What sets the approach apart is memory. Older models tend to make one prediction and start over; this one keeps track of what was already done to the cell, closer to how a real multi-step bench experiment unfolds. "If you knock out a gene and then you treat that knockout cell with a small molecule, you're not treating the original cell," Ziv Bar-Joseph, GenBio AI's cofounder and chief scientific officer, told Drug Discovery News. "You're treating a cell that has already changed."

Why drug hunters care

Drug development is expensive: bringing one drug to market can cost one to two billion dollars, and nine in ten candidates fail. A virtual cell that predicts responses before the lab work starts could trim both numbers. "The goal of the virtual cell, at least the way we see it, is to reduce the number of experiments you're doing," Bar-Joseph told Drug Discovery News. The idea itself goes back decades. In the 1990s, genome scientist J. Craig Venter was already chasing the idea of simulating a whole cell on a computer, and researchers later built a whole-cell model of the bacterium Mycoplasma genitalium, which has only 525 genes. Human cells have tens of thousands of genes wrapped in layers of regulation, which is why scaling that ambition needed AI. GenBio's single-cell models were pretrained on fifty million human cells to learn the landscape first.

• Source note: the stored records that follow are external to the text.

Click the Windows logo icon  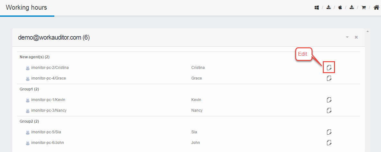click(x=317, y=7)
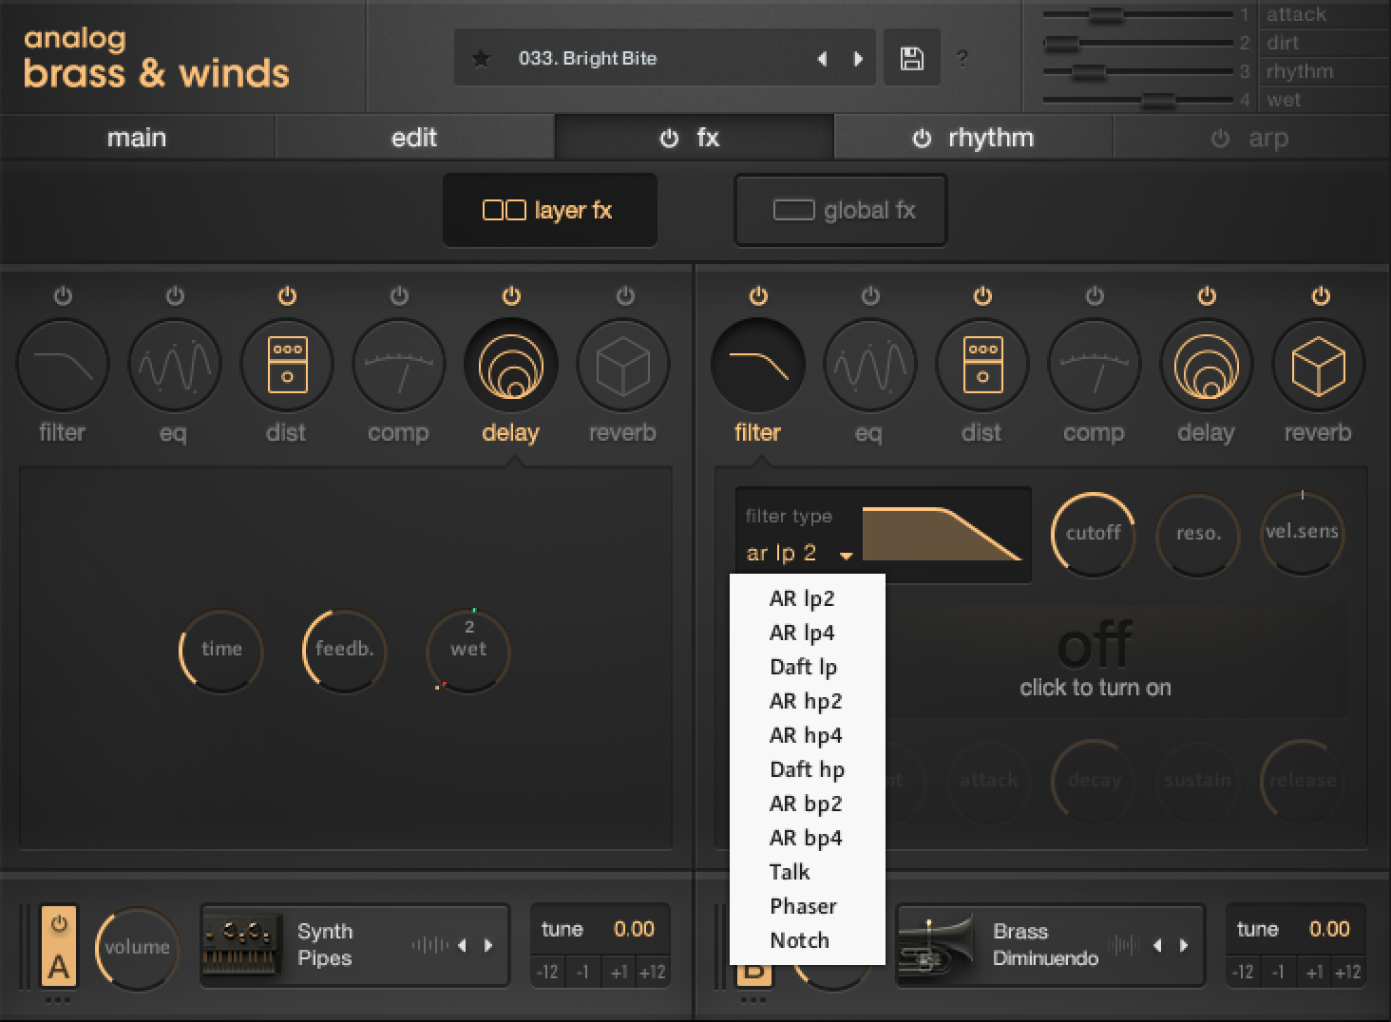Disable layer B reverb power button
Viewport: 1391px width, 1022px height.
tap(1320, 296)

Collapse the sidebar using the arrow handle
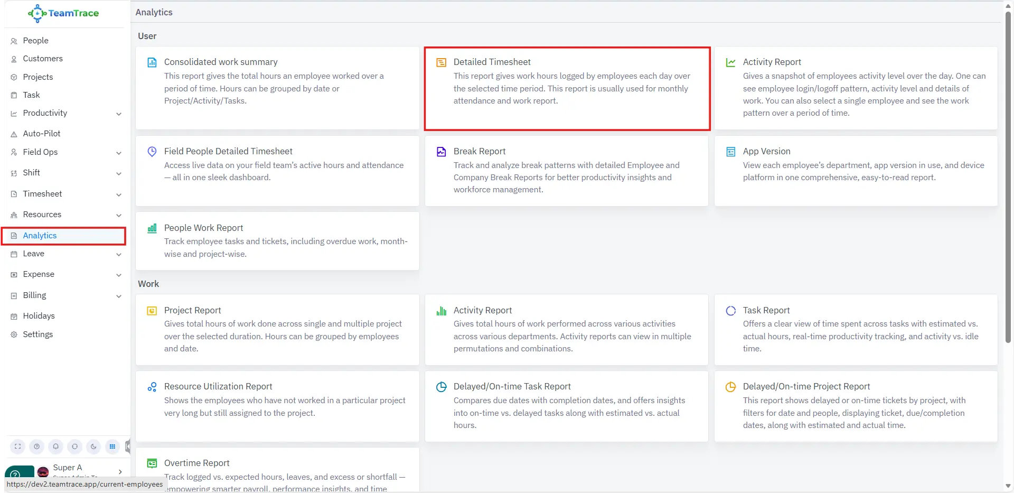tap(128, 447)
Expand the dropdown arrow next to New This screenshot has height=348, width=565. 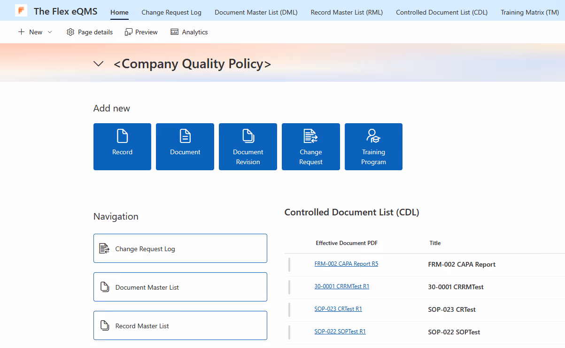[50, 32]
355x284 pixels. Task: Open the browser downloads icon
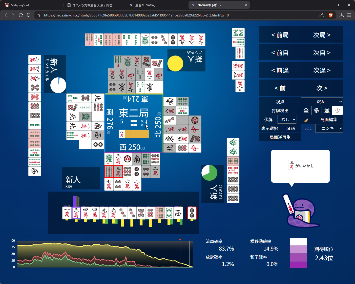click(x=341, y=15)
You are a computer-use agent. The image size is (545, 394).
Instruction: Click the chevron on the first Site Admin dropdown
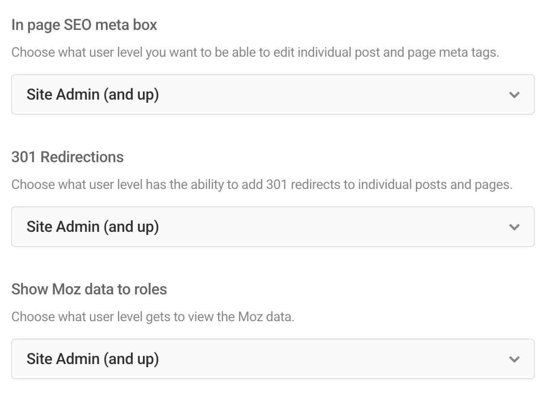tap(514, 95)
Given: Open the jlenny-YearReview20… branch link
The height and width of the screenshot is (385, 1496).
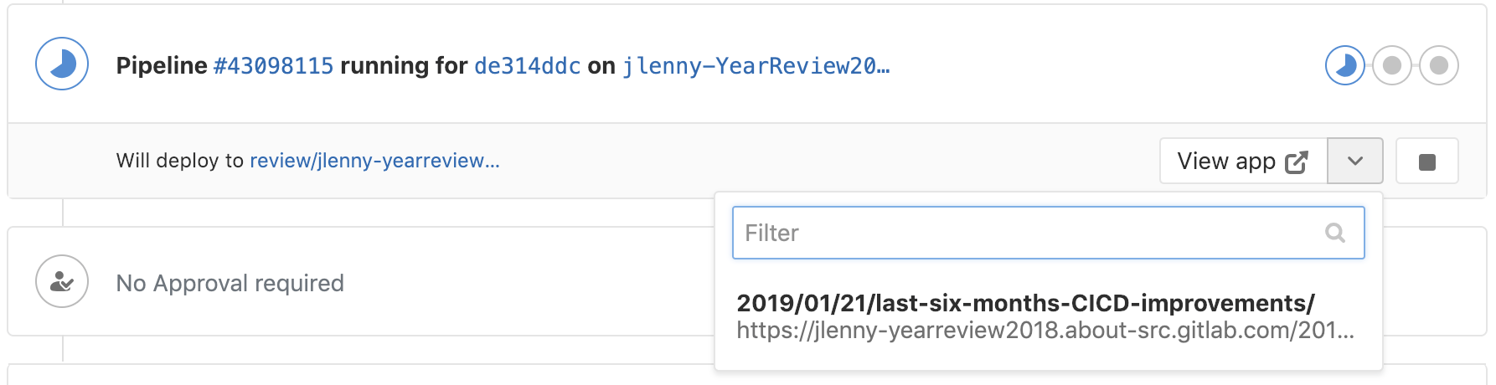Looking at the screenshot, I should coord(756,66).
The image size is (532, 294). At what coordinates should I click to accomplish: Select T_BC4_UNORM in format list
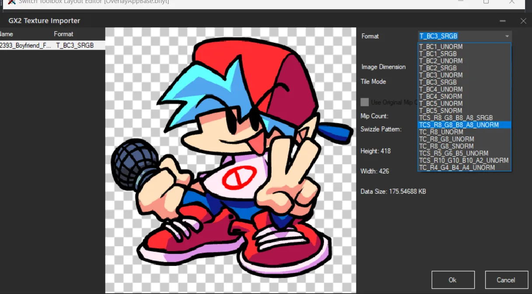pyautogui.click(x=441, y=89)
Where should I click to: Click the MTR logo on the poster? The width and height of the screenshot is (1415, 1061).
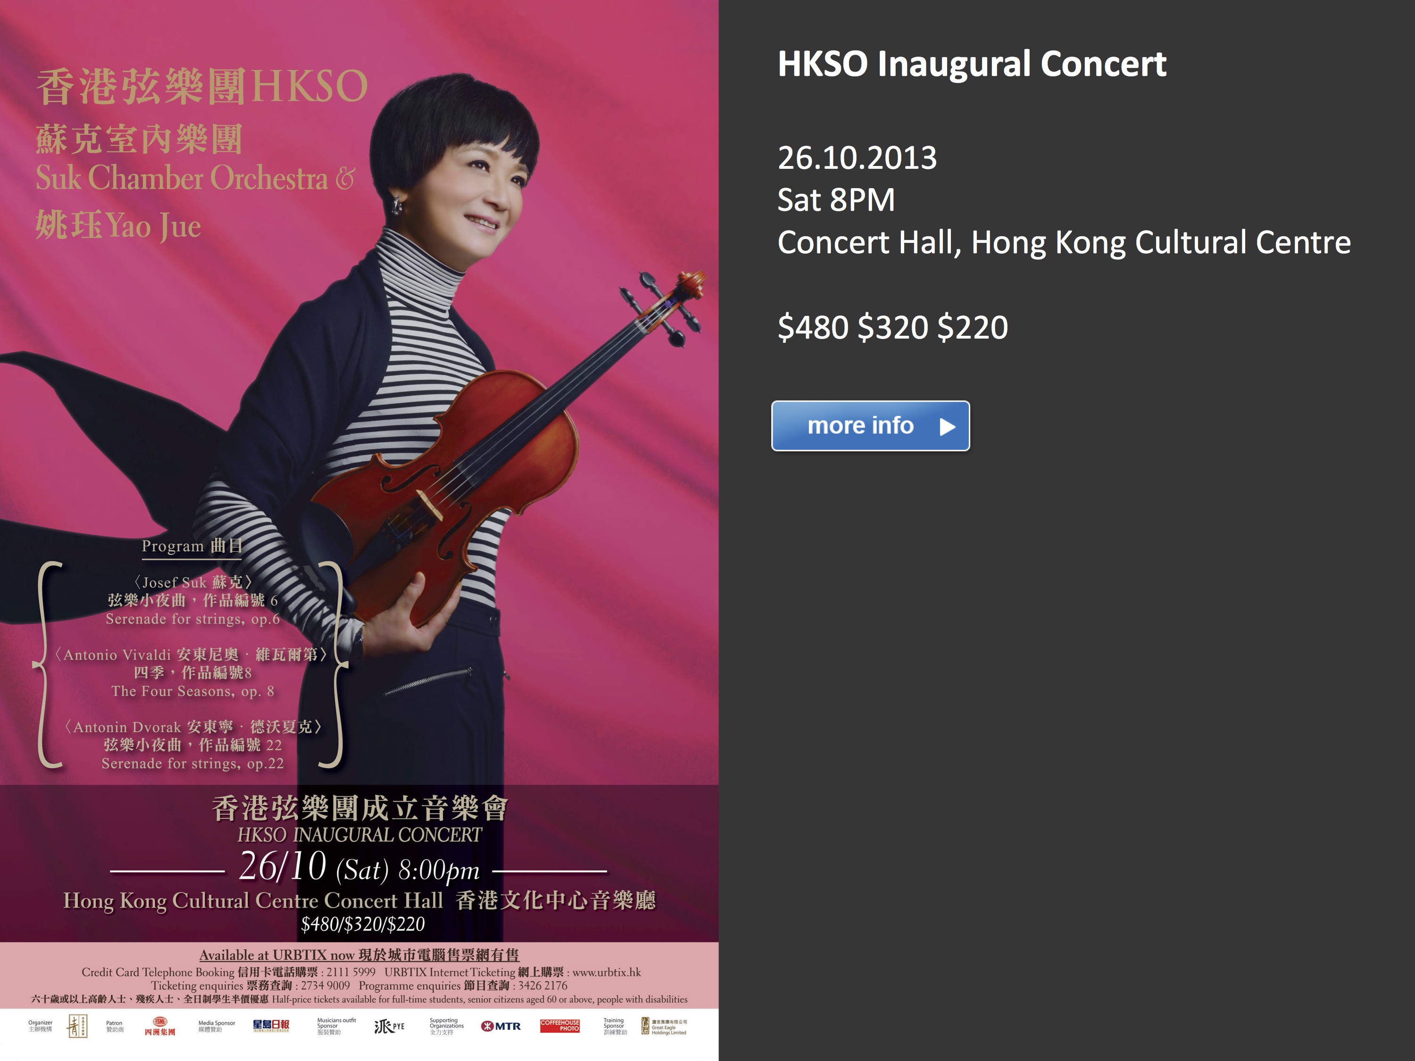point(501,1026)
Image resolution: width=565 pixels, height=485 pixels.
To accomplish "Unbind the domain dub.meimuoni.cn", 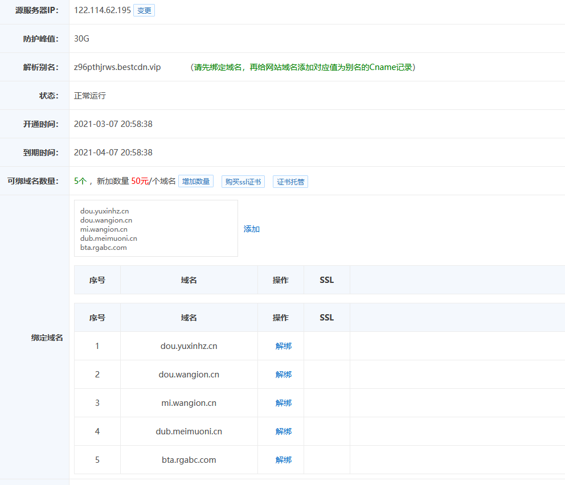I will tap(284, 431).
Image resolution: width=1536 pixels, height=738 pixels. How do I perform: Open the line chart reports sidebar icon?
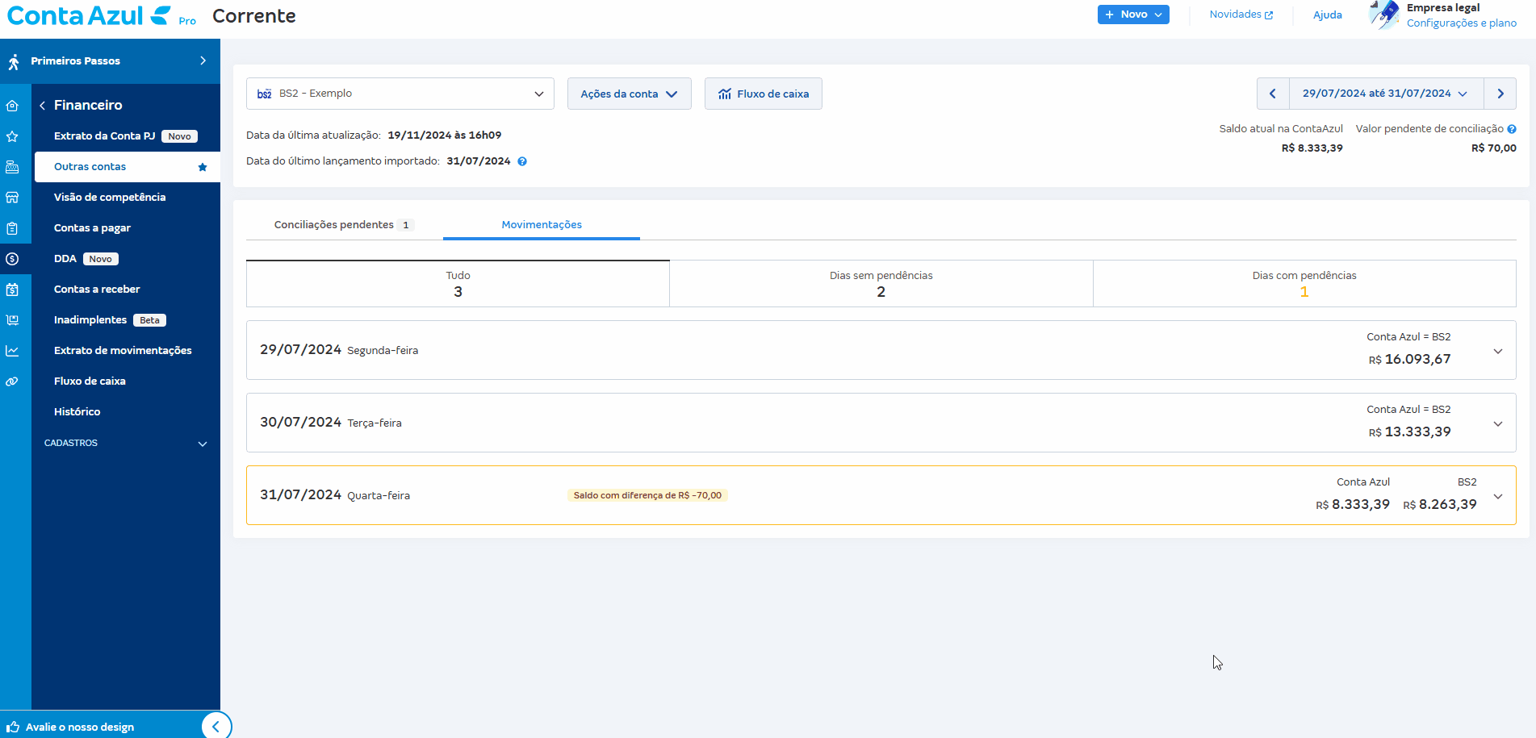point(12,351)
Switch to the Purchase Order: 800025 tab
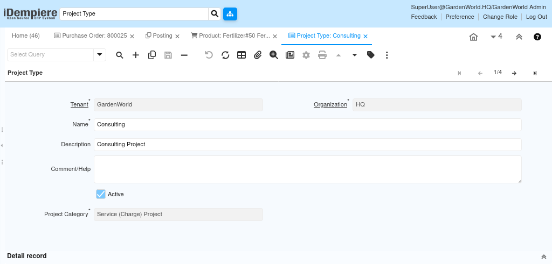The width and height of the screenshot is (552, 264). coord(91,36)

There are early signs the approach can generalize. In one experiment described by Drug Discovery News, GenBio excluded the second line from the training data and tested the system with drugs that had only been studied in other cell lines; performance on some tasks improved as more cell lines were added to training. If that pattern holds, well-studied cells could teach the model to make better guesses about cells where data is thin. Scientists are adopting AI quickly across the board, and a Deloitte survey found nearly two-thirds of workers already use it on the job, though the cost of trusting a wrong output is higher in a lab than in a spreadsheet.

What the model can't do yet

The caveats around the GenBio AI virtual cell are real. According to Artificial Science, AIDO Cell has not been peer reviewed, its results come from an in-house benchmark, and the system currently runs only for GenBio's own team and a small group of alpha collaborators. The outlet argues the decisive test is whether the model predicts unseen biology correctly in independent wet-lab experiments, and whether a shared benchmark emerges to judge it. GenBio points at the same constraint from the other side: "The real bottleneck is data," Bar-Joseph said. Expanding beyond the two launch cell lines means new datasets, and the company is courting pharmaceutical partners for proprietary data, which could mean some future virtual cells never become public.

The longer-term ambition goes beyond one cell. "The bigger vision is AIDO, the AI digital organism," Bar-Joseph said, describing a ladder from cells to tissues and organs and eventually a whole simulated organism, which he estimates is at least two or three years away. The announcement lands in a week when researchers also captured a quantum jump of sound for the first time. Whether virtual cells become a standard step in drug discovery or a detour, the test the field is waiting on is the same: predictions that hold up in a real lab.